=== Supplied data ===
+===+

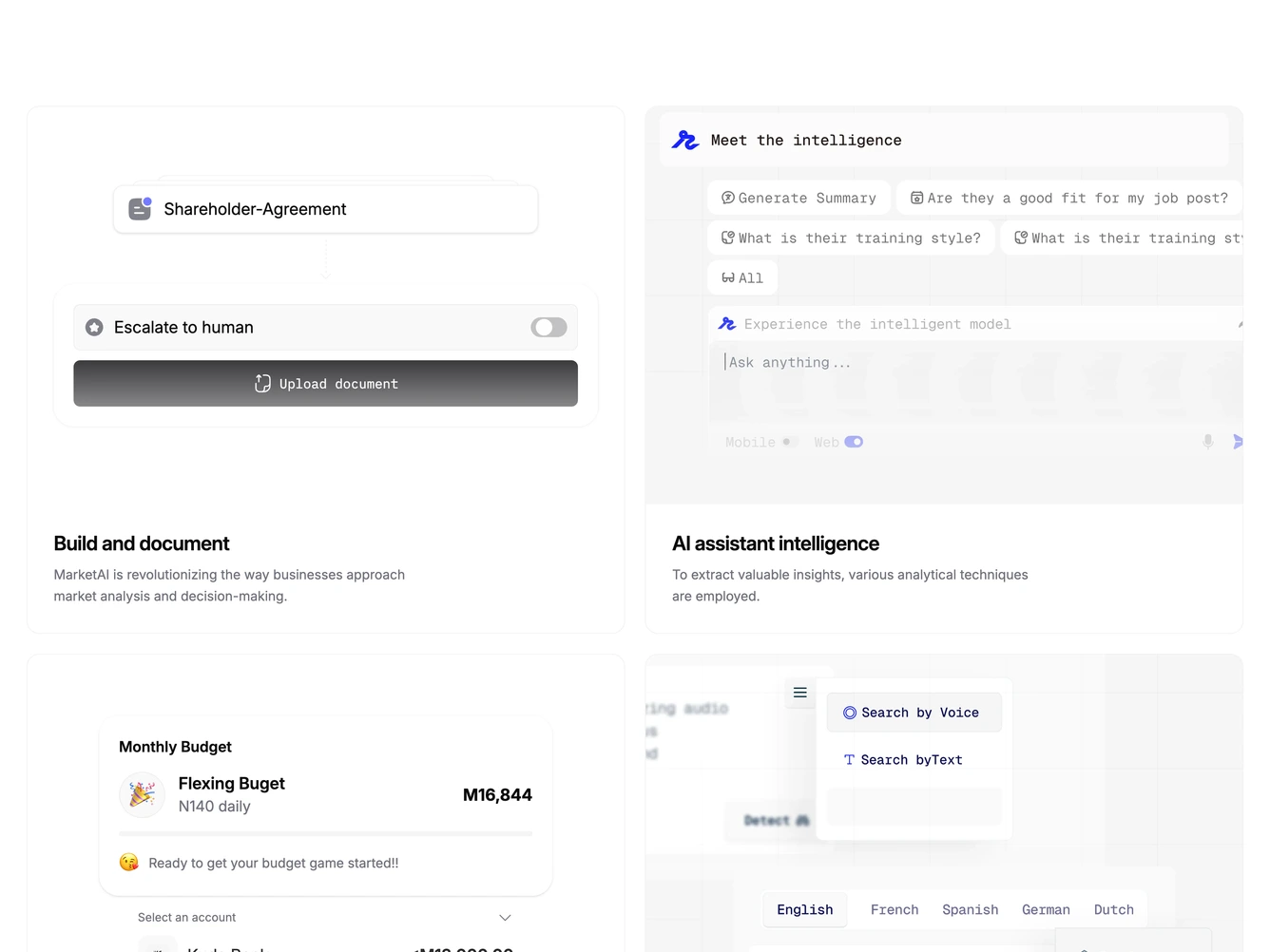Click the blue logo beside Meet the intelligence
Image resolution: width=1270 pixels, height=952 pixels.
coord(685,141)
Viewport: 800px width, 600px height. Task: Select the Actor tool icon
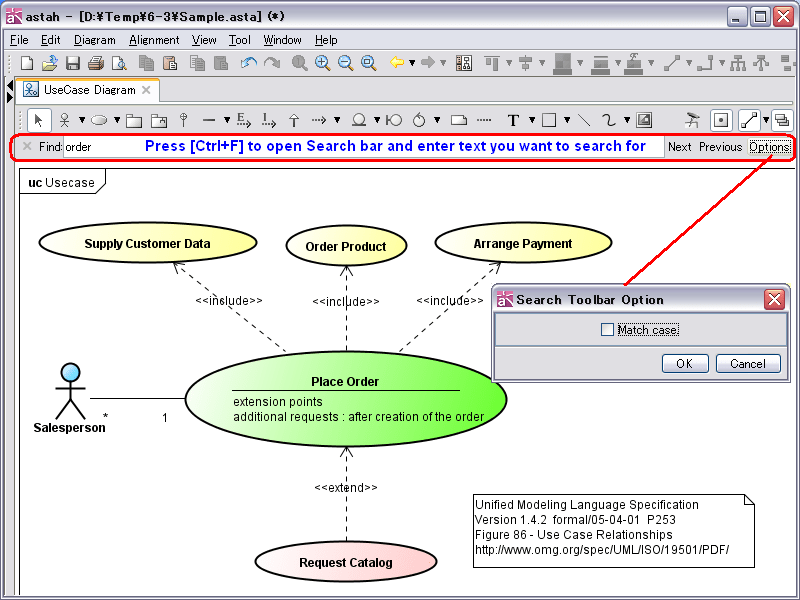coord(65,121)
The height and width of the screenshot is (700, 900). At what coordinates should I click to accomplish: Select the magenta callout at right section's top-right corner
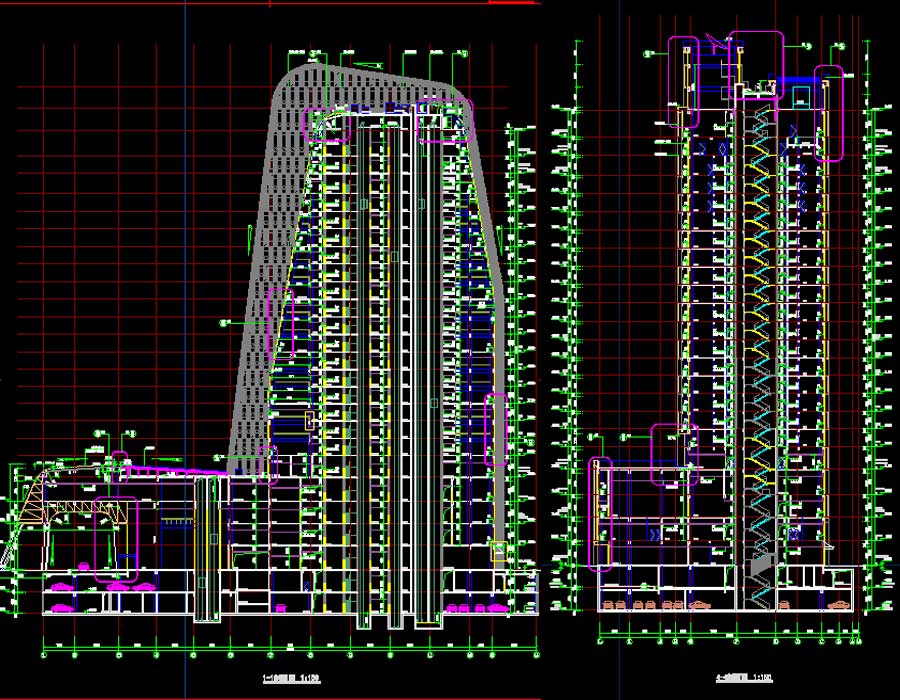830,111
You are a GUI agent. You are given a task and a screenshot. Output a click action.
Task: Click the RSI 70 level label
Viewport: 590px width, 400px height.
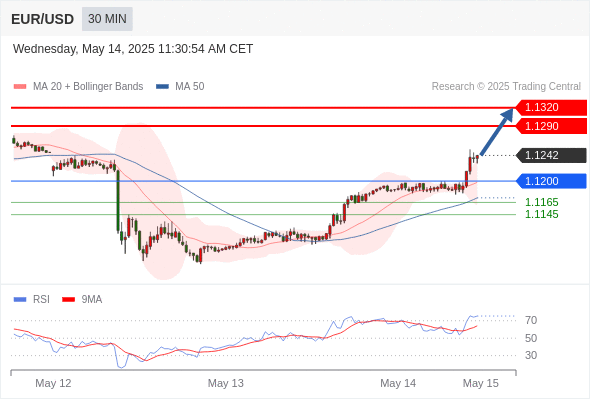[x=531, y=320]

+===+

=== Exercise objective ===
How would the lines above read from the one with "Viewport: 800px width, 600px" to the one with "Task: Click the RSI 70 level label", inclusive, with no pictures? Write them out exactly.

=== Task answer ===
Viewport: 800px width, 600px height. Task: Select the Actor tool icon
coord(65,121)
The height and width of the screenshot is (700, 900). At what coordinates should I click to accomplish: Select the magenta callout at right section's top-right corner
830,111
You are a GUI agent. You are given a task and a screenshot. Output a click action.
Task: Click the RSI 70 level label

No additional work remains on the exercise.